Centre des finances publiques de Baziege, près de Toulouse
Centre des finances publiques de Baziege, près de Toulouse © AFP / Eric Cabanis

C'est l'un des changements du 1er janvier dernier, qui va faire tout drôle sur notre fiche de paie : à partir de mardi, les impôts seront directement prélevés à la source, c'est à dire sur les salaires, chaque mois. Une réforme fiscale menée par Gérald Darmanin, ministre des Comptes publics, qui vise à simplifier la collecte de l'impôt. Selon lui, "tout est prêt, il n'y aura pas d'erreur massive".

"Une taxe comme une autre"

À Toulouse, les habitants ne semblent pas inquiets face à la mise en place de ce dispositif. Au centre des finances publiques du centre-ville, ce n'est pas le prélèvement à la source qui a poussé Kamel à pousser la porte : "Ce sera une taxe comme une autre, de toute façon on n'aura pas le choix", explique cet auto-entrepreneur, qui ne se dit pas vraiment stressé par la mesure. 

Le prélèvement à la source arrange même plutôt Manuel : il ne connait pas le taux qui sera déduit de son salaire, mais au moins, il n'aura plus à se soucier de le payer : "Je suis un mauvais payeur, j'étais un peu laxiste sur les impôts et la taxe d'habitation, ça va simplifier les choses", explique-t-il. "On n'aura pas à sortir une grosse somme d'un coup ou à économiser un peu tous les mois", ajoute-t-il. 

Le règlement des impôts en une seule fois ne faisait pas du bien aux finances de Lems. Ce cuisinier est donc lui aussi plutôt favorable à la mesure. Ça fonctionne déjà comme ça dans d'autre pays d'Europe, alors, pourquoi pas chez nous, se dit-il : "Peut-être que ça fait longtemps que ça aurait dû être fait ; au moins, c'est clair, il n'y a pas plus à payer". 

"Je repars bredouille"

De son côté, Jérôme grimace quand on lui parle du prélèvement à la source. Dans sa situation, c'est un saut dans l'inconnu : "Je travaille dans un laboratoire d'analyses. Mais j'ai une activité secondaire d'agriculteur.

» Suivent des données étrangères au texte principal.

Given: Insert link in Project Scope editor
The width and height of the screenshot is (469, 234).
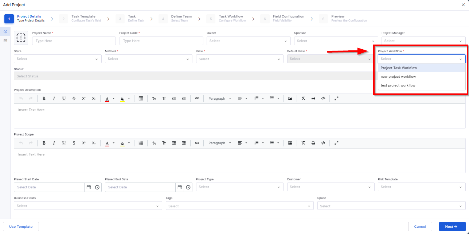Looking at the screenshot, I should [197, 143].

J'espère qu'avec mon comptable, nous arriverons à trouver les solutions, pour que tout se passe bien".

Pour éviter les galères, Leila a voulu prendre les devants, et est arrivée au guichet du centre des finances publiques avec un tas de questions : "Je prends ma matinée pour venir ici, je pensais repartir contente... et je repars bredouille". Selon elle, aucun agent n'a pu la renseigner. La jeune femme vient de recevoir son avis d'imposition. Elle doit payer avant mars. Mais comme elle est sans emploi, elle se demande un éventuel prélèvement à la source ne va pas la mettre en difficulté financière. 

"Je leur ai demandé si j'allais avoir un prélèvement en janvier. Ils n'ont pas su me répondre. Eux ne veulent rien entendre, et m'ont juste dit de revenir avec deux RIB pour m'arranger pour un prélèvement avant mars" : selon Leïla, ce manque d'information sur la mesure est regrettable. "Je n'ai eu que le prospectus glissé dans le dernier courrier des finances publiques" poursuit -elle... "Et quand on a des question précises, ca ne suffit pas."